I am reminded of Patanjali's sutra 2.46 sthira sukham asanam "asana is a steady and comfortable posture". In this regard there should be no gripping or tension or pushing or grasping. Asanas are a balance of strength and sweetness, establishing your foundation and with it a lightness, be that in Warrior 2 or in child's pose. I admit that my recent Yogic experiences in Byron, the dynamic form which inspired me to initially undertake my teacher training, have encouraged a sense of hardening, a bias towards the Yang aspects of an asana practice, masculine and strengthening.
Not that this is a negative per se. Only that there needs to be some balance and sadly Lance was so passionate about squeezing in as much asana and pranayama as he could into those 2 hour classes, that there was little time left for any relaxation - which would of course soften the Yang aspect of the physical practice. Still it is good to experience the extremes, not least to recognise - as a teacher - the importance of true relaxation in a Yoga class and life generally, but also to be reminded of one's own tendencies and how the way we practice on a mat, is often a reflection of the way we live our lives. Thus if we want to soften our lives, we need to soften our practice.
Going to one extreme, is not necessarily a negative thing either. I like to think of the pendulum. If it swings excessively one way, it will swing excessively the other way so we can find our balance again. I guess the more experienced we become at recognising the extremes in our life, the more easily we can catch ourselves before they become exactly that. In theory. Often we need reminders, as I have been reminded recently and hence the mad swinging!
So back in Guernsey, it is perhaps no surprise that I have been drawn to a much gentler practice than I have followed for some time. I have been sitting more than usual in my daily practice and hanging out in inward forward bends, and listening to a Yoga Nidra transcript to help to take me deeper inside, to truly relax and nourish and let go of that stuff no longing serving me. What a relief to finally let go and give in, rather than fightening and resisting.
It blows my mind how this Universe works. That we are always given what we need in that moment. The Yoga Nidra, for example, has been on my mind of a while, the draw to rest this way more regularly, not least for its transformative potential, but also the healing it offers(although you could argue that you can't have one without the other). Plus of course taking on board all the reminders out there to calm down a little, especially after the craziness of activity in Byron.

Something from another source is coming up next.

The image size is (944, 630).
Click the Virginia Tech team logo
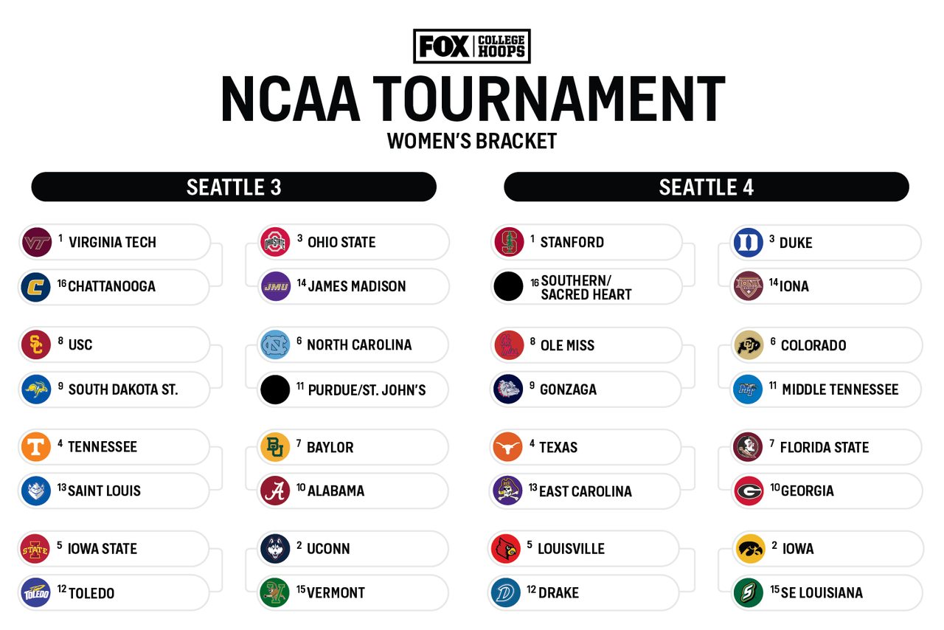(36, 242)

Then lo and behold at the airport in Brisbane aqs we were leaving Australia, I came across the Australian Yoga journal with a CD attached to the front, strangely from the Byron Yoga Centre, which essentially started me on my Australian Yoga journey. It seems that John is destined to come in and out of my life because now, in the comfort of my own Yoga room, I can hear his voice leading me through a gentle asana practice. Furthermore the voice of Leila, a Hare Krishna friend who I initially met at Govinda Valley, a spiritual retreat centre near Sydney, some 6 years ago, who was instrumental in introducing me to the joy of Bhakti Yoga, now soothes me into an alpha state of being in her beautifully led Yoga Nidra.
There has been other stuff too. Like me resisting the need to be still. And wanting change but forgetting that for change to happen on the outside it has to happen on the inside first. And of course that wonderful quote that if we always do what we have always done then we will always get what we have always gotten. It is all about a softening. And taking each day as it comes.

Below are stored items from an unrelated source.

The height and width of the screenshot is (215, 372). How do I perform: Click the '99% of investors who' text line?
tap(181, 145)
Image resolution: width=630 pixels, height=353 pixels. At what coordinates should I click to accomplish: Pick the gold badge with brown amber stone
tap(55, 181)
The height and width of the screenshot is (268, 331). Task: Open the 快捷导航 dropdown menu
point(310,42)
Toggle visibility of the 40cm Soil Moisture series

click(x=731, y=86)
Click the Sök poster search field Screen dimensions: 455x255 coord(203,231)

Perhaps not surprising, whe my spirit is low and I know I need to take action in some way or form, I have been drawn to Reiki this week. Not only re-reading my old course material because I find that each time you read such literature it means something different, I guess your perspective changes and essentially you wake up a little more. But also to receive Reiki myself. I give myself Reiki of course, but there is nothing quite as wonderful as having someone else channel you Reiki for an hour or so. I have been fortunate to finally find a practitioner over here with whom I resonate - well actually truth be told she found me and I am eternally grateful for her following her intuition on that one.
I had a session yesterday and it was lovely. Like I say I believe that when you have been travelling long haul, a part of your energy body gets left up in the air, and my feet certainly sucked in the energy to ground and center me back together again. It was, however, profound on other levels too. Not least that I have had a few twinges with my left knee recently, I can read into this emotionally/mentally, but I do believe there was some issue on a purely physical level too. Jo kept her hand on my knee for at least 10 minutes and aside from the burning heat, it actually felt like my knee was repairing itself, it was the strangest sensation and a massive reminder that Reiki really does promote our body's own healing process.
Plus the general heat and the aching in my right foot, which Jo picked up and fed back to me after the session. I can relate to that too, on some level, it really is mind blowing the intuitive nature of Reiki. I am really very thankful to you Jo and look forward to the next session!
I slept so well last night, albeit lots of mad and random dreams of people and situations that have clearly rested heavily on me. It was like the Reiki helped to work them through, from the body, from the mind, so that I feel lighter as a result, no longer carrying that "baggage" along. Plus of course I feel a softening, or at least a realisation of the resistance I have been experiencing to this concept of resting - going through the motions yes, but on the other hand thinking about all the activity I should be doing next. Now I am conscious of this habitual way of thinking, it should be easier to let go of it. Phew.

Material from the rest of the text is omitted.